(Aufgaben)
1/ Beantworte anhand des Textauszugs zum Dieselgipfel folgende Fragen:
(a) Wie viele Dieselfahrzeuge wollen die deutschen Autohersteller insgesamt mit neuer Software ausstatten?
(b) Wie viele Diesel-Pkws gibt es in Deutschland insgesamt?
(c) Wie viel kostet das Software-Update pro umzurüstendem Fahrzeug ungefähr?
2/ Fasse den Absatz des Textauszugs zum Dieselgipfel, der mit „Mit gut fünf Millionen nachzurüstenden Fahrzeugen“ beginnt, als Stichpunktliste zusammen und behalte dabei alle wesentlichen Zahlen bei.
--- Textauszug ---
Bei rund 5 Millionen Autos wollen Hersteller mit neuer Software die Emissionen mindern. Die Umweltverbände überzeugt das Gipfelresultat gar nicht.

Saubere Luft jetzt! Wohl eher nicht Foto: reuters

BERLIN taz | Die deutschen Autohersteller werden insgesamt 5,3 Millionen Dieselfahrzeuge mit neuer Software ausstatten, um die giftigen Stickoxid-Emissionen zu mindern. Das gab Verkehrsminister Alexander Dobrindt (CSU) als zentrales Ergebnis des Dieselgipfels bekannt, zu dem am Mittwoch Automobilindustrie und Politik in Berlin zusammengekommen waren. Durch Software-Updates werde erreicht, dass Fahrzeuge „sofort wirksam weniger NOx ausstoßen“, sagte Dobrindt.

Für die Fahrzeugbesitzer soll das Update kostenlos sein. ­Motorleistung, Verbrauch und Lebensdauer würden darunter nicht leiden, erklärte der ­Verband der Automobilindustrie.

Mit gut fünf Millionen nachzurüstenden Fahrzeugen ist die Zahl geringer, als im Vorfeld erwartet worden war. Insgesamt gibt es in Deutschland gut zwölf Millionen Diesel-Pkws, davon erfüllen rund neun Millionen die Abgasnorm Euro 5 oder 6, die für die Nachrüstung infrage kommen. Zudem war der überwiegende Teil dieser Nachrüstungen schon vorher bekannt: Allein Volkswagen muss wegen der Abgasaffäre in Deutschland rund 2,5 Millionen Fahrzeuge nachbessern; Daimler hatte kürzlich angekündigt, europaweit 3 Millionen Diesel-Pkws nachzubessern, davon 1 Million in Deutschland.

Mit diesem Ergebnis hat sich die Automobilindustrie weitgehend durchgesetzt. Sie setzt zur Abgasminderung auf Software-Updates, weil diese Maßnahme mit rund 150 Euro pro umzurüstendem Fahrzeug sehr günstig ist. Dobrindt hatte diesen Kurs unterstützt. Allerdings ist die Wirksamkeit der Maßnahme begrenzt.
--- Gesammeltes Material ---
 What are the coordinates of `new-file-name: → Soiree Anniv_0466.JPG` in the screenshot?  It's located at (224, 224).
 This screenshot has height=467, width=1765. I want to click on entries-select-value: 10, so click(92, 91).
---
(Lösungen)
1/
(a) 5,3 Millionen Dieselfahrzeuge
(b) Gut zwölf Millionen Diesel-Pkws
(c) Rund 150 Euro

2/
- Gut fünf Millionen nachzurüstende Fahrzeuge, weniger als im Vorfeld erwartet
- Diesel-Pkws in Deutschland: gut zwölf Millionen, davon rund neun Millionen mit Abgasnorm Euro 5 oder 6, die für die Nachrüstung infrage kommen
- Der überwiegende Teil der Nachrüstungen war schon vorher bekannt:
  - Volkswagen: rund 2,5 Millionen Fahrzeuge in Deutschland wegen der Abgasaffäre
  - Daimler: europaweit 3 Millionen Diesel-Pkws, davon 1 Million in Deutschland